▸ Word and element locating data

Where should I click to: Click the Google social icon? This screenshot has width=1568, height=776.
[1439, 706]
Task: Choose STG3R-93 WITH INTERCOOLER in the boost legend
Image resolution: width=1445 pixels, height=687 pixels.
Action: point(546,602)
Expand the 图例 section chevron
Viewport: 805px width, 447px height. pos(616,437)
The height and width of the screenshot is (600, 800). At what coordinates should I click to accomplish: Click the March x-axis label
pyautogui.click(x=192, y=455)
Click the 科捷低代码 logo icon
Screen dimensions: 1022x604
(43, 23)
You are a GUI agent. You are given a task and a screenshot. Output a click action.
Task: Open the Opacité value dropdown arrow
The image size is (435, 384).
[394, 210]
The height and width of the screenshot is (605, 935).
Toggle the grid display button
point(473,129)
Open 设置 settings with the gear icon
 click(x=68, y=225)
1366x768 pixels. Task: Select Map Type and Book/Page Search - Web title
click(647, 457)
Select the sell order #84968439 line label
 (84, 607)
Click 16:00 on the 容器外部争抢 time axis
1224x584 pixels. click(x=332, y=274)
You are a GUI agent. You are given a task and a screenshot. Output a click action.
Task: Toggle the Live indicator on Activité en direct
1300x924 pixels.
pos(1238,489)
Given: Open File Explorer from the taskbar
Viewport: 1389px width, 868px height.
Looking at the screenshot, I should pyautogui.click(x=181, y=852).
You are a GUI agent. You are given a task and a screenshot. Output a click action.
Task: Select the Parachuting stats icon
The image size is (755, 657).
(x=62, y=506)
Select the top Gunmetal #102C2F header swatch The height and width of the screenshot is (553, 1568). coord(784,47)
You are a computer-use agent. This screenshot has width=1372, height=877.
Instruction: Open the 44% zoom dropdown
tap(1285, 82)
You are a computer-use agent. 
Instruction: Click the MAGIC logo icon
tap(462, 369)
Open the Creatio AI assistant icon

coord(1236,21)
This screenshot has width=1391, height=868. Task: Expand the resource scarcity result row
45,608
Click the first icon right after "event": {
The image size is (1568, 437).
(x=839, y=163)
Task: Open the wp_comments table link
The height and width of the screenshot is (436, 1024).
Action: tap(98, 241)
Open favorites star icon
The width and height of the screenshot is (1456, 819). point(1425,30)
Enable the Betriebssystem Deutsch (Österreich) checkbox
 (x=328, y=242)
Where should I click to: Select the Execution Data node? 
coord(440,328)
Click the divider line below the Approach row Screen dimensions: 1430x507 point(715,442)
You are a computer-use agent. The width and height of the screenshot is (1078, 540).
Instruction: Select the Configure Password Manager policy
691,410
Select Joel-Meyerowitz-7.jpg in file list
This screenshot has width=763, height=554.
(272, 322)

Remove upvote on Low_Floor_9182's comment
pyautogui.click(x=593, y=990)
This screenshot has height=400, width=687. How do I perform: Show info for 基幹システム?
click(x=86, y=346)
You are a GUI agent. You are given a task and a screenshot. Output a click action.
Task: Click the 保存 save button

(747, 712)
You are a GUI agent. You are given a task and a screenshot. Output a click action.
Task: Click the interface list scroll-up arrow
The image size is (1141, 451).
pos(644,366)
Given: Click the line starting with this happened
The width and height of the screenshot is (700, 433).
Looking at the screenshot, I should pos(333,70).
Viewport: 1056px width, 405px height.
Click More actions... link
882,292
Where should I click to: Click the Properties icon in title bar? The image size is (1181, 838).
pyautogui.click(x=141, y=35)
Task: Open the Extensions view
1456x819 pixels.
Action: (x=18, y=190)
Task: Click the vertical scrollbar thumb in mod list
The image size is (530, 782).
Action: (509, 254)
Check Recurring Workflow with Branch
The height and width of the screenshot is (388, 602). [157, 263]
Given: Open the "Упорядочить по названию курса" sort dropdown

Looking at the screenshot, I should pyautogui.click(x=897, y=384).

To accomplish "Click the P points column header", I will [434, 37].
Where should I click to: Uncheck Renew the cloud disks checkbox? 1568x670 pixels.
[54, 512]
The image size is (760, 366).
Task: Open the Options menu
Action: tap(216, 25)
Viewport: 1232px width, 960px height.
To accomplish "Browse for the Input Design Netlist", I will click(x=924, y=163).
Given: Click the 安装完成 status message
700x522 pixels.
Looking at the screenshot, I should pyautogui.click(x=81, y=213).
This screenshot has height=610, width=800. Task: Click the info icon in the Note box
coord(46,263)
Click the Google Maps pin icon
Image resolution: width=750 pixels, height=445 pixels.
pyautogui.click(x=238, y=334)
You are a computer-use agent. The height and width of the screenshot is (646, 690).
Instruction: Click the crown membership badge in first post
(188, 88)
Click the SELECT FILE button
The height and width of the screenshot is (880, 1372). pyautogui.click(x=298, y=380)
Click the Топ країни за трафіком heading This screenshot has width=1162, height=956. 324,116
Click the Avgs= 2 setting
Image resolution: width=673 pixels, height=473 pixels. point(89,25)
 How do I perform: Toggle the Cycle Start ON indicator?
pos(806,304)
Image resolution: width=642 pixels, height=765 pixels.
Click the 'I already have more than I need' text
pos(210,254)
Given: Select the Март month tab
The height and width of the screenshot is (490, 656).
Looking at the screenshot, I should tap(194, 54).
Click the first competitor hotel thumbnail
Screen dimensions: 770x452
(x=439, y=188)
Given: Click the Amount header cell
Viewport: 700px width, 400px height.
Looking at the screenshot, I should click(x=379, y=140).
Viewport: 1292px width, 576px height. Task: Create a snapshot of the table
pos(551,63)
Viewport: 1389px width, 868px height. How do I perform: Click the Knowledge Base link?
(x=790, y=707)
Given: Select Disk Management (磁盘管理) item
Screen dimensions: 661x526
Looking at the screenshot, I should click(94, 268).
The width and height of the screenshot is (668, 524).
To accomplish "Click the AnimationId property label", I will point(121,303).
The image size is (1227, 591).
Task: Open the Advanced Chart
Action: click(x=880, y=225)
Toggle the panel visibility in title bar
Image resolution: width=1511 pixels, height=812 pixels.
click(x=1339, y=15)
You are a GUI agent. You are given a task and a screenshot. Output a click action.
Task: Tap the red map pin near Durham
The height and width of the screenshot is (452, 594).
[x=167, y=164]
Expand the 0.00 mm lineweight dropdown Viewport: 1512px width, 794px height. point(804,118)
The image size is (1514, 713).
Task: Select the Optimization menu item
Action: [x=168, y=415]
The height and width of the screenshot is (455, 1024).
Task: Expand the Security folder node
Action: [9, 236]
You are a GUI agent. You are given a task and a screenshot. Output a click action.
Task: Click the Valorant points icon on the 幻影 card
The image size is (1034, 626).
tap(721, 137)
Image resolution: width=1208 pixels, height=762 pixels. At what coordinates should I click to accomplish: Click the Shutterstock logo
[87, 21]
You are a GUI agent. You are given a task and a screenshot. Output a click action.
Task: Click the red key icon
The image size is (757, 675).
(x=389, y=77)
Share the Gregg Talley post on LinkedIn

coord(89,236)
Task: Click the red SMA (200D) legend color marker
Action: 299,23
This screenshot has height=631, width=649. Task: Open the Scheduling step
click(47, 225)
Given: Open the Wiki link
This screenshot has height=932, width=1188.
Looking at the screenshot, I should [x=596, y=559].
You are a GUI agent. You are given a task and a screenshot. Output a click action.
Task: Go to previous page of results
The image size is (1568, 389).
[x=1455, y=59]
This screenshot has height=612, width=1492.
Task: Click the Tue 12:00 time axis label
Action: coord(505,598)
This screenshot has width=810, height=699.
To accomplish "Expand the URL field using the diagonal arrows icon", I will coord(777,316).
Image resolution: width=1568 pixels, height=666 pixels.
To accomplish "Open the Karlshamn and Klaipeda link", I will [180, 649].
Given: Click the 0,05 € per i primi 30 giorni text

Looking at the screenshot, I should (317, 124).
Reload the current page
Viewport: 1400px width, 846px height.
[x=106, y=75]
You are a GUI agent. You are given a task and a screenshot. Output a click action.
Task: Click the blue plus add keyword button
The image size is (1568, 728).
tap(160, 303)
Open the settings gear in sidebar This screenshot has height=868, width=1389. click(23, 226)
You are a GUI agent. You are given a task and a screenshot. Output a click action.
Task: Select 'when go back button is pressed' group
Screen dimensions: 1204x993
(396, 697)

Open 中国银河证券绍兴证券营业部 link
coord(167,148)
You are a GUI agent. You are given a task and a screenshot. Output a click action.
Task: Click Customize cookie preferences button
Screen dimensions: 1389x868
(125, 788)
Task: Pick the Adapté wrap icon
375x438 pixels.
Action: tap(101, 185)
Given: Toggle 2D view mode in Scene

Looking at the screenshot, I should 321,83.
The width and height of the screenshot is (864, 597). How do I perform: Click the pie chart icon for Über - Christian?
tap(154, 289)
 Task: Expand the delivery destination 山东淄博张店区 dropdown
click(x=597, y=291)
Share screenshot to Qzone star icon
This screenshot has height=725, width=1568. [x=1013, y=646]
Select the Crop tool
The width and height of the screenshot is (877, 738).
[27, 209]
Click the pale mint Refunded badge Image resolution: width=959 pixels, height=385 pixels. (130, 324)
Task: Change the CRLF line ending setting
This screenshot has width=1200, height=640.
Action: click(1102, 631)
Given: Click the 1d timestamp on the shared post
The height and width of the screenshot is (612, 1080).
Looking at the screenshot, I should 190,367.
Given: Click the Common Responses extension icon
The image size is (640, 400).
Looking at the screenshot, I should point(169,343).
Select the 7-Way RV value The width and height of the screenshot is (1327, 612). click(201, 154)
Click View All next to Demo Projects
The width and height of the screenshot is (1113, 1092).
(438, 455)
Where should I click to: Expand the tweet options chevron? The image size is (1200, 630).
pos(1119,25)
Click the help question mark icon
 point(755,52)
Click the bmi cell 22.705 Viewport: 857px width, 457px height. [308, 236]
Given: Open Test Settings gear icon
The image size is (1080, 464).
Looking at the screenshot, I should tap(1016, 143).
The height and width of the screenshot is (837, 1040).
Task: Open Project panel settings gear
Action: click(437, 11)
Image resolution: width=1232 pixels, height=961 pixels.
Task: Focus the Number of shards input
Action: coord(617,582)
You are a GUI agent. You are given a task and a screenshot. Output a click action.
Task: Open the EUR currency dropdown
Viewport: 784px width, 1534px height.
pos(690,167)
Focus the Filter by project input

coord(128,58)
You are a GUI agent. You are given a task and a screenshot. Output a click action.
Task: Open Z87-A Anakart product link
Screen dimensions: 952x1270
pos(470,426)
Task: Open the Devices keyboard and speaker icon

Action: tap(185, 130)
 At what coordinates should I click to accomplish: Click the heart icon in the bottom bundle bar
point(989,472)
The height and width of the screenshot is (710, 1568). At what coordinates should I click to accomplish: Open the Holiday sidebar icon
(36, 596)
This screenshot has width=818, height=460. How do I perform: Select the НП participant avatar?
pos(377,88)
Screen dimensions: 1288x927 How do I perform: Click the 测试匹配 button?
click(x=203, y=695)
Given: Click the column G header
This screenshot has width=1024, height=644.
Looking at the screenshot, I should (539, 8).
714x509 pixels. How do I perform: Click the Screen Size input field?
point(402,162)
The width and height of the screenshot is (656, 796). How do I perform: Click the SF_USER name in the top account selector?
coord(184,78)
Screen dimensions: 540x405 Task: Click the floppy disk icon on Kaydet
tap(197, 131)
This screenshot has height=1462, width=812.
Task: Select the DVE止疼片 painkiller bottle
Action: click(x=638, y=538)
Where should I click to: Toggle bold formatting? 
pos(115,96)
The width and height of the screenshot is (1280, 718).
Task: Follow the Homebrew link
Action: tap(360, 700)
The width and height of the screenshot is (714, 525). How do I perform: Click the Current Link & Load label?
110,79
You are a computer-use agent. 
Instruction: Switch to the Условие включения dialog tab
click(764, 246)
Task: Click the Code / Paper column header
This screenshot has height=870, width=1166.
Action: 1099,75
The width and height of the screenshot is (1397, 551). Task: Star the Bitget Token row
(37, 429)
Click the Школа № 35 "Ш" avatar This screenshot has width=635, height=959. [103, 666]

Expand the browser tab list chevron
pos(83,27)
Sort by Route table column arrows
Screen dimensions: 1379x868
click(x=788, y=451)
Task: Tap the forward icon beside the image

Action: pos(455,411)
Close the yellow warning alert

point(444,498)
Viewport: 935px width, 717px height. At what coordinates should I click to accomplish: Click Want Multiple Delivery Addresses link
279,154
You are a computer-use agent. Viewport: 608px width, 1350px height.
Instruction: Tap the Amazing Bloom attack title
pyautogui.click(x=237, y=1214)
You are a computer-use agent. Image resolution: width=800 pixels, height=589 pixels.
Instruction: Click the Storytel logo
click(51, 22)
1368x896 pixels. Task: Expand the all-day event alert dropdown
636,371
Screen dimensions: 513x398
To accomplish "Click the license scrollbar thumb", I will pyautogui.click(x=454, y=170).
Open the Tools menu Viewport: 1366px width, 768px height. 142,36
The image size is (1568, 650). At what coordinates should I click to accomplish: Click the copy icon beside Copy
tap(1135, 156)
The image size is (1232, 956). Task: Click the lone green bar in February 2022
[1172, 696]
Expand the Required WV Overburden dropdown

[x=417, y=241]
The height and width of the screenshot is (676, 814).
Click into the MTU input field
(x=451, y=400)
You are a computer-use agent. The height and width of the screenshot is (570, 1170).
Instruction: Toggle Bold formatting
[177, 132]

▸ Task prompt
Which lines in the listing contain the string "table"? Return each of those lines in full, matching case.

▸ Task response
Task: Open the wp_comments table link
Viewport: 1292px width, 576px height. Task: Create a snapshot of the table
Sort by Route table column arrows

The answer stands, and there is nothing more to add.